At room temperature, there is little separating the fatigue performance of the SCF and LCF material. However, at 120 °C there is a significant difference in the fatigue life between the two materials under tension–tension and fully reversed fatigue loading. Under fully reversed loading, the fatigue life of the SCF material is 10 times shorter than the LCF material. Under tension–tension fatigue the SCF material results in failure below 100,000 cycles for stress amplitudes which are run-out points in the LCF material. For compression–compression fatigue loading, the failure is matrix dominated and should be treated as a maximum compressive stress failure criterion.

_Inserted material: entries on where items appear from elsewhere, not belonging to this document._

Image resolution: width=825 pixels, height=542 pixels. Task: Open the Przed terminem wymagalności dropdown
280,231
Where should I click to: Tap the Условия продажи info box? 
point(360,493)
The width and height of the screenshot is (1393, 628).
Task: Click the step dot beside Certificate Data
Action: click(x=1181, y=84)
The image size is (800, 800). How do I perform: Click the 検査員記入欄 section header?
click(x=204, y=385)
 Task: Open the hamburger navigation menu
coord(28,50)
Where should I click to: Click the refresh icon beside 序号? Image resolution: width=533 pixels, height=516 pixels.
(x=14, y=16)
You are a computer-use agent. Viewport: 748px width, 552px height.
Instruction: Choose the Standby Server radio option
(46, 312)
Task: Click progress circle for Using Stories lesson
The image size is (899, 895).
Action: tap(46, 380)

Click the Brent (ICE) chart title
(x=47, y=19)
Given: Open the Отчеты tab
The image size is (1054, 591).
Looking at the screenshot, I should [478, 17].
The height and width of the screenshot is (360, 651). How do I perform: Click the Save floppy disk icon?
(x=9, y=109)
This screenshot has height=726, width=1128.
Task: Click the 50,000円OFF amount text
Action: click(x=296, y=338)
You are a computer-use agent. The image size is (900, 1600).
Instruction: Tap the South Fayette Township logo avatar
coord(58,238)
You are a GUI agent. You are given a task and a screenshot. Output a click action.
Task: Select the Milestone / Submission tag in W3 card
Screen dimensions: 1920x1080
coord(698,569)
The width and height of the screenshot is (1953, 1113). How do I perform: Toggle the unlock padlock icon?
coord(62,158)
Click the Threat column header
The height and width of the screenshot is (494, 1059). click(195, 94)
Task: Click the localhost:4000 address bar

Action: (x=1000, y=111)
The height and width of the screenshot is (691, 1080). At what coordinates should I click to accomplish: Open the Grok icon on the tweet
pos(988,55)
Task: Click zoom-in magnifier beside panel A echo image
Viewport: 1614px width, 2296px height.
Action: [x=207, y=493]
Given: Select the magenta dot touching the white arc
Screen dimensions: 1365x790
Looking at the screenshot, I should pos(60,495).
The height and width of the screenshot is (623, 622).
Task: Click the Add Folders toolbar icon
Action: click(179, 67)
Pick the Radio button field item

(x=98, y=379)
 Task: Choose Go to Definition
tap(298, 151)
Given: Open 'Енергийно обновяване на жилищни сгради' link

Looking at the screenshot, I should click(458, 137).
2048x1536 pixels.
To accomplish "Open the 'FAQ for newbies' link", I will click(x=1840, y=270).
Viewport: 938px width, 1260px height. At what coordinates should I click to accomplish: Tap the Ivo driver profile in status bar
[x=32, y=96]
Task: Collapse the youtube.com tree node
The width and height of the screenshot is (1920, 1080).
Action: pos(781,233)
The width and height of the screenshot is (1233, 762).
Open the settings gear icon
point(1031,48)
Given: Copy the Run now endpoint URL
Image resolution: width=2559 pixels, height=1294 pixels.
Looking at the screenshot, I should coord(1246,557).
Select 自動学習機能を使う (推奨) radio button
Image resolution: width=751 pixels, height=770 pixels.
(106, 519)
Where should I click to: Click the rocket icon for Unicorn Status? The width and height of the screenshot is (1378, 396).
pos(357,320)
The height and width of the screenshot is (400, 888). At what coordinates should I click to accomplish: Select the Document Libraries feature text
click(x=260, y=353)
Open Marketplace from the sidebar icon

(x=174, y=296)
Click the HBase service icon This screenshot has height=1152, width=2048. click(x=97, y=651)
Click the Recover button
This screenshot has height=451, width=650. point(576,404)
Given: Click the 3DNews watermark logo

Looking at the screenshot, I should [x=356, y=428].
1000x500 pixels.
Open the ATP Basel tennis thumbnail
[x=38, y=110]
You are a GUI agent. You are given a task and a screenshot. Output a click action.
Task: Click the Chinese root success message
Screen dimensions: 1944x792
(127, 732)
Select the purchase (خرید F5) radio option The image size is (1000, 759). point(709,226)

The fatigue failures are dominated by fibre matrix decohesion leading to reduced strength, propagation of cracks and final failure. The tensile-loaded SCF material fracture surfaces exhibit pitting in regions where the fibres are aligned with the loading direction, indicative of cracks propagating across bundles of fibres. These failures are attributed to stress concentrations at fibre ends which are suppressed in the LCF material due to increased fibre length. The LCF material under fully reversed loading results in fragments or chips of material, which remain intact across the fracture surface indicating how the longer fibres contribute to increased fatigue life for a given loading. Under compression–compression fatigue it appears that failure still initiates along the fibre matrix interface; however, the fracture surface is very smooth indicating that the fibres likely fail due to out of plane bending along the crack surface and final failure due to buckling.